AIM: Starting at the line with "Switch to the Adjust tab" and ending at the close of the listing, output that part as a two-column CSV headed instruction and location, with one row for each piece of text and its answer, each in a single quoted field with line breaks replaced by spaces. Leave the pictures out.

EXTRACTED ENTRIES:
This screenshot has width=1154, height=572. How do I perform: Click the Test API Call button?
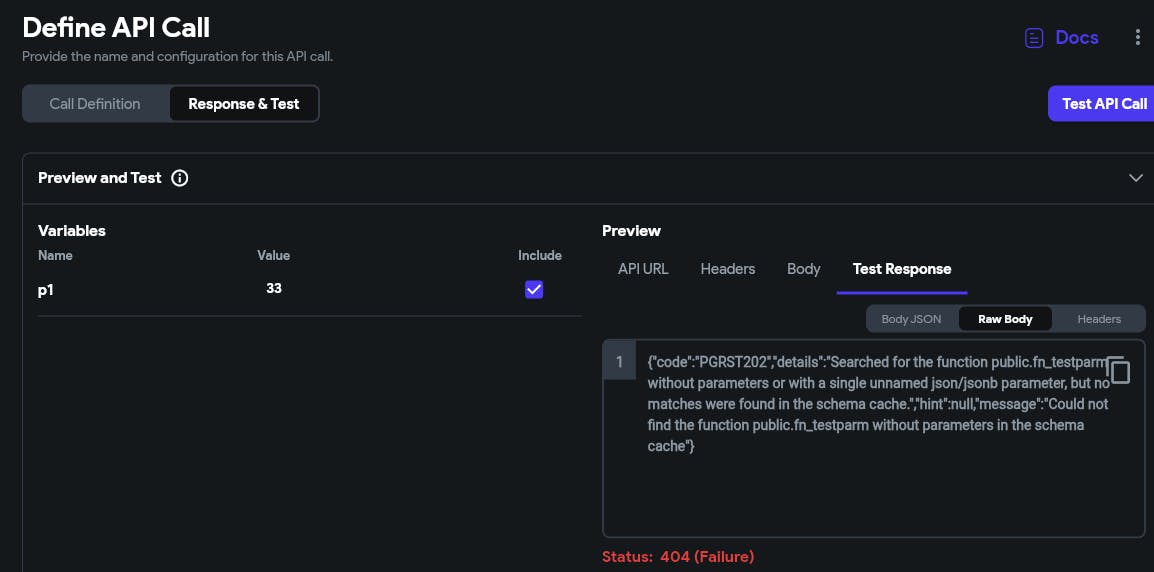coord(1103,104)
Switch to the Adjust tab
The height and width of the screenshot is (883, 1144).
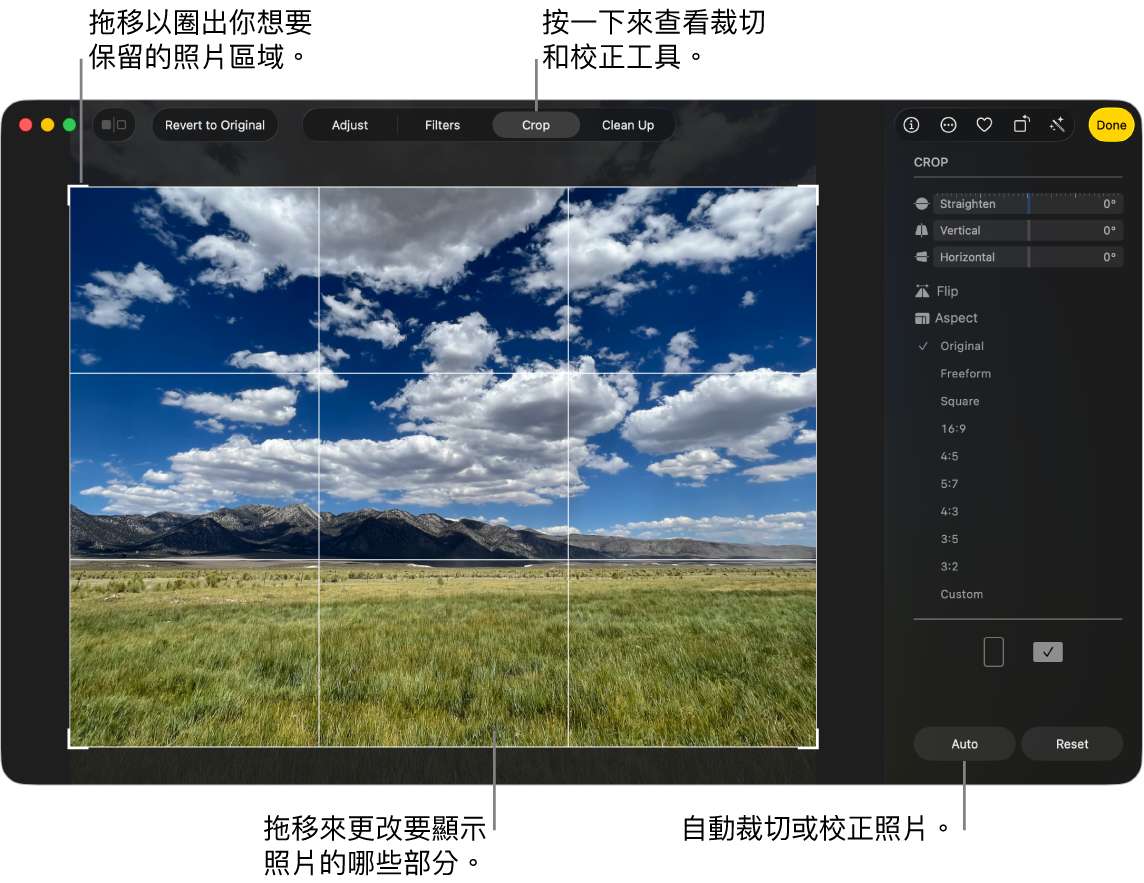[x=349, y=125]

EXPECTED ANSWER:
instruction,location
"Switch to the Adjust tab The height and width of the screenshot is (883, 1144).","[x=349, y=125]"